I'll just get it out there straight away: I love, love, love Motorstorm. I've played better racers in the last few years - PGR4 and Race Driver: GRID for starters - but I can't think of another recent game in the genre that has made such a big and lasting impression. Motorstorm took the graphics and physics processing power of the current console generation and harnessed them to build a new kind of off-road racer; one in which nothing was predictable and you spent less time thinking about winning than you did about just surviving. Throw in several different vehicle classes on the same track and courses that provided multiple routes for those different classes and you had the perfect recipe for mud-slinging, metal-wrecking mayhem. The worst things that you could say about Evolution Studios' PS3 launch game was that it didn't feel quite finished on release (hence the huge amount of DLC that followed) and that the concentration on one locale - Monument Valley - meant that it didn't quite have the variety of, say, Colin McRae: DIRT or Sega Rally.

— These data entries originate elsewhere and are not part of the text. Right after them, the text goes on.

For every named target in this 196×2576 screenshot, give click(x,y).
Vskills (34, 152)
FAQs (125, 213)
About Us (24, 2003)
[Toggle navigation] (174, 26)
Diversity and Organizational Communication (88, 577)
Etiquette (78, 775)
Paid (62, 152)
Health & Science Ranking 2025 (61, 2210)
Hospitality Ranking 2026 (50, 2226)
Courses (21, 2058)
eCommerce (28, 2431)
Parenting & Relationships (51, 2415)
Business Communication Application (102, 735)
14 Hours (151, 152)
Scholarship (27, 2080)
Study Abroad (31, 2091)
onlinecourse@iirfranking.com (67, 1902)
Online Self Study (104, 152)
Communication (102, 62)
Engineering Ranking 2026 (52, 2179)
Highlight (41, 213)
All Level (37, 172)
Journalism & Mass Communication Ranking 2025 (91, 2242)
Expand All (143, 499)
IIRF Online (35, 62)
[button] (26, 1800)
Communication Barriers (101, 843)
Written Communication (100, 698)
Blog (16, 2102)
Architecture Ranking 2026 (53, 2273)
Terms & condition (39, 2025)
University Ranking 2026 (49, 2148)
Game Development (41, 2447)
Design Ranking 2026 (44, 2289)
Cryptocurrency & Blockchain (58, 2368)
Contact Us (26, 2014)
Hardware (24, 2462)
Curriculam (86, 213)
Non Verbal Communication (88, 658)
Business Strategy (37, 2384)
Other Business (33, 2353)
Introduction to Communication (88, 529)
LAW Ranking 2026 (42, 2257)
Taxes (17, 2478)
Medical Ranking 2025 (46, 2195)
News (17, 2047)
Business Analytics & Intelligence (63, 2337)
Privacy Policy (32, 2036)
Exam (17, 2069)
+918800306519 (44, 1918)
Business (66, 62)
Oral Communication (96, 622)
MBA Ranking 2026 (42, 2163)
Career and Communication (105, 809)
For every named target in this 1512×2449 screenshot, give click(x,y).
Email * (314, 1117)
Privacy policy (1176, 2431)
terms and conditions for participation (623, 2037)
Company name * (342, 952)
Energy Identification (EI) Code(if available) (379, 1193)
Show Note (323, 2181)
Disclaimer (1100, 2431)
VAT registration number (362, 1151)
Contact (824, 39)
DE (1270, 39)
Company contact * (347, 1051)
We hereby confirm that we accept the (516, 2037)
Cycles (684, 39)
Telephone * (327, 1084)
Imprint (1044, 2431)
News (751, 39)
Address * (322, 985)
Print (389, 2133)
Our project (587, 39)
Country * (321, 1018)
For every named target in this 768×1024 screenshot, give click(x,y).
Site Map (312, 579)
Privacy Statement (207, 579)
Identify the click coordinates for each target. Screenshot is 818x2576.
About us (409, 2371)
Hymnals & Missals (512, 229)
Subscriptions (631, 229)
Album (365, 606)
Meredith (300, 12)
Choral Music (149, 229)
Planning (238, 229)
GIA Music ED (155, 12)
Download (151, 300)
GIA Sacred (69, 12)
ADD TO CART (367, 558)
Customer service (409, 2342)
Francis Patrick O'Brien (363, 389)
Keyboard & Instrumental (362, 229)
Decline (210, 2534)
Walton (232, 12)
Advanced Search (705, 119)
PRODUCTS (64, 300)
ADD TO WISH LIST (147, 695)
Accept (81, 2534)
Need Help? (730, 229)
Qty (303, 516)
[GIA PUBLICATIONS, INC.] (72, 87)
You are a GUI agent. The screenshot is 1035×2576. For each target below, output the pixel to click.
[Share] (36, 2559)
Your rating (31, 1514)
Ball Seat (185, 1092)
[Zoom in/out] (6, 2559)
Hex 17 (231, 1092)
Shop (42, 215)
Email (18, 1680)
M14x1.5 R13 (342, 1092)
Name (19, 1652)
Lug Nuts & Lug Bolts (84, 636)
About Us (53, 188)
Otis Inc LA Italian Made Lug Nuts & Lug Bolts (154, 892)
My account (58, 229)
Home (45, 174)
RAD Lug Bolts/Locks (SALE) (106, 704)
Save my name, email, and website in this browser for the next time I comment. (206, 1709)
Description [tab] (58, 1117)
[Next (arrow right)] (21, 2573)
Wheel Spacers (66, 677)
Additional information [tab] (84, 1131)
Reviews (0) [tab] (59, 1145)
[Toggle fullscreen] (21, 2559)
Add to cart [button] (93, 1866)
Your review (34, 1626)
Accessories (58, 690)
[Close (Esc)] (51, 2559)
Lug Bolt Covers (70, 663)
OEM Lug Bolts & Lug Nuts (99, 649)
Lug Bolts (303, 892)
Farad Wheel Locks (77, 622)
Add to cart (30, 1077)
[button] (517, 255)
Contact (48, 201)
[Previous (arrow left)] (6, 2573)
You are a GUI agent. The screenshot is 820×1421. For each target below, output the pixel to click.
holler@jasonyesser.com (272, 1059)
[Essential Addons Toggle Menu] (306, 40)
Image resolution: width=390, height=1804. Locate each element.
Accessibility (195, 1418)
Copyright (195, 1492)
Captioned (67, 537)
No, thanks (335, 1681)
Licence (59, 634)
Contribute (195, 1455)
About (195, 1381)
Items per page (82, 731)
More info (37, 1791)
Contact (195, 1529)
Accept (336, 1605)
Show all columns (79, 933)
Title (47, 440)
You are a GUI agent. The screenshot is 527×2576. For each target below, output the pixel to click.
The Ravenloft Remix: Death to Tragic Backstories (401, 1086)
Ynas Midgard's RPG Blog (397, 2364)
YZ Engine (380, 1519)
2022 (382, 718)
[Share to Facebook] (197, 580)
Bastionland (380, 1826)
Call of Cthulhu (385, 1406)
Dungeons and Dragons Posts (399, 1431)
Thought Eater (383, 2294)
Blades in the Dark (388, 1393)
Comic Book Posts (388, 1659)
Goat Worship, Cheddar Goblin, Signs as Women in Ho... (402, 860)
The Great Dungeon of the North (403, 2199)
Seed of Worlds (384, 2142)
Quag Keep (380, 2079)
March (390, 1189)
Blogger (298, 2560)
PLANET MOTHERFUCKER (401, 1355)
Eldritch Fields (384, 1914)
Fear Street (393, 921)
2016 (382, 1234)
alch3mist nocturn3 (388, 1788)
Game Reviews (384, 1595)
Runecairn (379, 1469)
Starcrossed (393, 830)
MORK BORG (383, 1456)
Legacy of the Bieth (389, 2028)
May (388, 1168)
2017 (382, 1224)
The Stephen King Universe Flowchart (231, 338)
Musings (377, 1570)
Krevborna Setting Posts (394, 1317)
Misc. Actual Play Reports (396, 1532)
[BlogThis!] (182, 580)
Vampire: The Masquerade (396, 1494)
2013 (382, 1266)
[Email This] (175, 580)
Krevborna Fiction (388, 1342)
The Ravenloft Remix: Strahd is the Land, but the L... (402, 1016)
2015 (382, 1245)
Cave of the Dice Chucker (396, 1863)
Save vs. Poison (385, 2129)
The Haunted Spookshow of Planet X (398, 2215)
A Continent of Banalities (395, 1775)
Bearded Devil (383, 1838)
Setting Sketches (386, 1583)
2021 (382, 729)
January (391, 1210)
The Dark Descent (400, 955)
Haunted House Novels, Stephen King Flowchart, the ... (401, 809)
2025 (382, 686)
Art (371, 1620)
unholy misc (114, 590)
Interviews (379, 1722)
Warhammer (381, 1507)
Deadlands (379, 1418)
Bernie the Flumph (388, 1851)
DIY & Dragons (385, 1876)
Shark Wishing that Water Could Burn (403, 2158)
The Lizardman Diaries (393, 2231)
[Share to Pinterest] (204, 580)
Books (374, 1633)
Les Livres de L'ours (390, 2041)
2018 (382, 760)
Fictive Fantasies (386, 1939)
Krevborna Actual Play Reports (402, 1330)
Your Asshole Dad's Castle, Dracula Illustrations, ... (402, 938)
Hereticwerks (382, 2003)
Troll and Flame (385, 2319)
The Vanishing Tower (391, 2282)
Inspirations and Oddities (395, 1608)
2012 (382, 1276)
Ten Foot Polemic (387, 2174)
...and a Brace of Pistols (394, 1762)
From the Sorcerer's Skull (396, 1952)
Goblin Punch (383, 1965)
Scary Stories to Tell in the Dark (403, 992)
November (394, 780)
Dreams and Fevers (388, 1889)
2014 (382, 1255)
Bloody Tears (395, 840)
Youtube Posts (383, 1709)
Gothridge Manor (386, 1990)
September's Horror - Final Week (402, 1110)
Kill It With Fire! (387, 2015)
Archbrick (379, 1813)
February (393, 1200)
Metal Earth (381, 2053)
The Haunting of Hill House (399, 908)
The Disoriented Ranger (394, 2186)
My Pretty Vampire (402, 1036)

It appears that Evolution Studios is addressing both concerns with the sequel, Motorstorm: Pacific Rift. Not only do we get sixteen tracks built into the retail version, but the Motorstorm festival has now moved to a remote Pacific island. We get jungle, swamps, waterfalls and fast-flowing rivers. We get sandy beaches, mountain peaks, remote villages and smoking volcanoes. The effect is to vary the vertiginous trails and muddy gulches that the original Motorstorm was famous for with more claustrophobic, colourful or hard to navigate environments. Here, the designers claim, the island is as much your opponent as your racing rivals.

From the two-track demo Sony was kind enough to send me, that definitely seems to be the case. Cascade Falls takes you through a lush jungle environment complete with rivers and spectacular waterfalls. Water is designed be as big a feature here as mud was in the first game. Rivers have current and drag, meaning they can slow down smaller vehicles or even carry them along. On the plus side, all that cool water can be used to cool an overheating engine. Motorstorm aficionados will remember that using boost was the key to success in the first game, but when used to excess it could result in your vehicle exploding. Taking your racing truck or buggy for a quick swim can help stave that off if you're pushing your engine to its critical mass.

The jungle vegetation also has an effect on how you play. Bikes, of course, can slip through narrow spaces, but don't afford any protection when you collide with a tree or shrub. The racing truck or all-new monster truck, however, can smash through anything smaller than a tree with impunity. The latter vehicle may seem a curious new addition to begin with, seeming little more than a larger and more sluggish to accelerate and corner variation on the racing truck. With practice, however, it becomes clear that the monster truck's size and rugged handling gives it a distinct advantage when pushing over undulating terrain or through rivers. It might take a lot to get one moving, but it also takes an awful lot to stop it.